==== 给定文本

上期我们实现了通过R329开发板的摄像头捕获视频的功能。本期我们更进一步,看看通过AIPU如何将捕获的视频送入分类模型,并实时给出分类结果。
操作方法
官方给了一个编译好的zhouyi_cam测试程序,用run.sh就可以调用。
首先把zhouyi_test.tar.xz传输到开发板上,用tar xf zhouyi_test.tar.xz解压缩得到zhouyi_test目录。
给里面的run.sh文件加上可执行权限。
执行./run.sh,或者直接执行./zhouyi_cam aipu.bin unsigned启动分类测试程序。
程序会不断刷新摄像头采集到的图像,并对图片进行预处理,送分类模型,获取并解码分类结果的操作,实时输出到终端上。
分类结果
小液晶屏上也会实时显示采集到的图像和对应的分类结果。
从网上随意找了几张图作为被测物体,通过高分辨率大屏显示。
模型都分类正确了。
一个相对不常见的彩色键盘,拍摄局部就能正确识别成computer keyboard。
喵星人,识别成perslan cat(波斯猫),cat是肯定对了,专家们可以看看品种识别对了吗。
故意刁难一下模型,拍一个它不认识的物体,分类错了。
这是一个常见的科学计算器,拍的倒是挺清楚的。模型可能没见过这个,识别成了modem(调制解调器),错的很离谱。
小结
在R329上运行现成的模型还是挺方便的,效果也不错,实时视频分类能有约20fps的帧率。这次测试也体现了现有神经网络的特点:
(1)只要训过的类别,可以以非常高的准确率识别出来。完全不输人类(猫的那张图,估计不是每个人类都能轻松指出品种的)
(2)没训过的类别,可能会错的很离谱。
本帖最后由 x1816 于 2021-9-21 00:10 编辑
引用: Jacktang 发表于 2021-9-22 08:50 训过识别的准确率还是挺高的 这个训的基本原理是有什么特殊优缺点呢
训练需要采集对应类别的数据,例如前面的keyboard能正确识别的,是因为模型已经见过不同类型的键盘的图片了,并且知道它属于keyboard这个类别。
计算器没见过,可能类别都没有,模型的结果就错的比较离谱了。
这和人类还是有很大差别,人类见到不认识的类别,会有“不认识” “不确定它是什么”的概念,目前的模型是没有的。

========
==== 提取信息

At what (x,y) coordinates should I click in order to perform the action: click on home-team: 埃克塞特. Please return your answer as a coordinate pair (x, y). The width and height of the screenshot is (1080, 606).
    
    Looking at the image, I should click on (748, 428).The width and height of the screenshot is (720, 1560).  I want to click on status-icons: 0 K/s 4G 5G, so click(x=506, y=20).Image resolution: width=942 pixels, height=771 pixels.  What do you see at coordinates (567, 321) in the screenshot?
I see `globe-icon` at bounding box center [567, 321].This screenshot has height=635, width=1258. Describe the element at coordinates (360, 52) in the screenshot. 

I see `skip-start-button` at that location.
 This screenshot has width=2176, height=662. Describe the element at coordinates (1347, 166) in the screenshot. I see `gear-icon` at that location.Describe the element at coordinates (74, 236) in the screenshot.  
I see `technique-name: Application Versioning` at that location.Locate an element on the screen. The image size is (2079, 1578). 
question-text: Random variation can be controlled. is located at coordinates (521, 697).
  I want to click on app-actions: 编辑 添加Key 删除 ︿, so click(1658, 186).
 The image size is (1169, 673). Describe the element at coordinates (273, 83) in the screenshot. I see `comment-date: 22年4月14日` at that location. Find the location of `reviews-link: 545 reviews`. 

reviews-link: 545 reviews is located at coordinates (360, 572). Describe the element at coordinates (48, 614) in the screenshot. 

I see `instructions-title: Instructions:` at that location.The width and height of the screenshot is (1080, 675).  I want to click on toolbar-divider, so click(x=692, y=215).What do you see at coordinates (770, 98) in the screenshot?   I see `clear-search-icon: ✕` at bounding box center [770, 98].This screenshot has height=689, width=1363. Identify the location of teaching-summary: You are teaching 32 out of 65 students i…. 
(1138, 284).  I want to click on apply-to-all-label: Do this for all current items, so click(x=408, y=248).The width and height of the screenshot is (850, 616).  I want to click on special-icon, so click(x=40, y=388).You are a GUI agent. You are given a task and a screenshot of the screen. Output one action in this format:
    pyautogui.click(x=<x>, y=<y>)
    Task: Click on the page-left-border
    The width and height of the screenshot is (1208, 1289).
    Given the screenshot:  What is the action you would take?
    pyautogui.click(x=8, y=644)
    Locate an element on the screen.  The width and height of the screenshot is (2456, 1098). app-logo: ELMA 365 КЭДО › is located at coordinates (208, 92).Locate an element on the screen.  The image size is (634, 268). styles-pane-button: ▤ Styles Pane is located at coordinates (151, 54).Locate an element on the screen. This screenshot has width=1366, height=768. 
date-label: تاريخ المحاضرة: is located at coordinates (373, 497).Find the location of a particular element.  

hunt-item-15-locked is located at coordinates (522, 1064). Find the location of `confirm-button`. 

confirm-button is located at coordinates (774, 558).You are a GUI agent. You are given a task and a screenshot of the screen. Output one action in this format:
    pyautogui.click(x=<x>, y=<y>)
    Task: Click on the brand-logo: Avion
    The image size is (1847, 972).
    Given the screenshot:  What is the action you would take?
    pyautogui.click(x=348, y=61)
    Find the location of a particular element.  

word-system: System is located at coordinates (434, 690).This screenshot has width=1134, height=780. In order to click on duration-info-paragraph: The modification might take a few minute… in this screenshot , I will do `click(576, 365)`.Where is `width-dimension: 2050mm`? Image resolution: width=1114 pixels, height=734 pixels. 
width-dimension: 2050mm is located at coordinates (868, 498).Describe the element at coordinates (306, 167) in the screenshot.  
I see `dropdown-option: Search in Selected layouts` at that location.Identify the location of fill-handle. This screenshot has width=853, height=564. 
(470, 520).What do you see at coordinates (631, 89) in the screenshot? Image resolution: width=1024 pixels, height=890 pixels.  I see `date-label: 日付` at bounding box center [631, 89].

========

* [操作要求]:
修改关于R329实时视频分类的文字：从“上期我们实现了通过R329开”开始，到“家们可以看看品种识别对了吗。”结束，重新写出这一段，并把其中的“开发板”换成“板卡”。

* [回答]:
上期我们实现了通过R329板卡的摄像头捕获视频的功能。本期我们更进一步,看看通过AIPU如何将捕获的视频送入分类模型,并实时给出分类结果。
操作方法
官方给了一个编译好的zhouyi_cam测试程序,用run.sh就可以调用。
首先把zhouyi_test.tar.xz传输到板卡上,用tar xf zhouyi_test.tar.xz解压缩得到zhouyi_test目录。
给里面的run.sh文件加上可执行权限。
执行./run.sh,或者直接执行./zhouyi_cam aipu.bin unsigned启动分类测试程序。
程序会不断刷新摄像头采集到的图像,并对图片进行预处理,送分类模型,获取并解码分类结果的操作,实时输出到终端上。
分类结果
小液晶屏上也会实时显示采集到的图像和对应的分类结果。
从网上随意找了几张图作为被测物体,通过高分辨率大屏显示。
模型都分类正确了。
一个相对不常见的彩色键盘,拍摄局部就能正确识别成computer keyboard。
喵星人,识别成perslan cat(波斯猫),cat是肯定对了,专家们可以看看品种识别对了吗。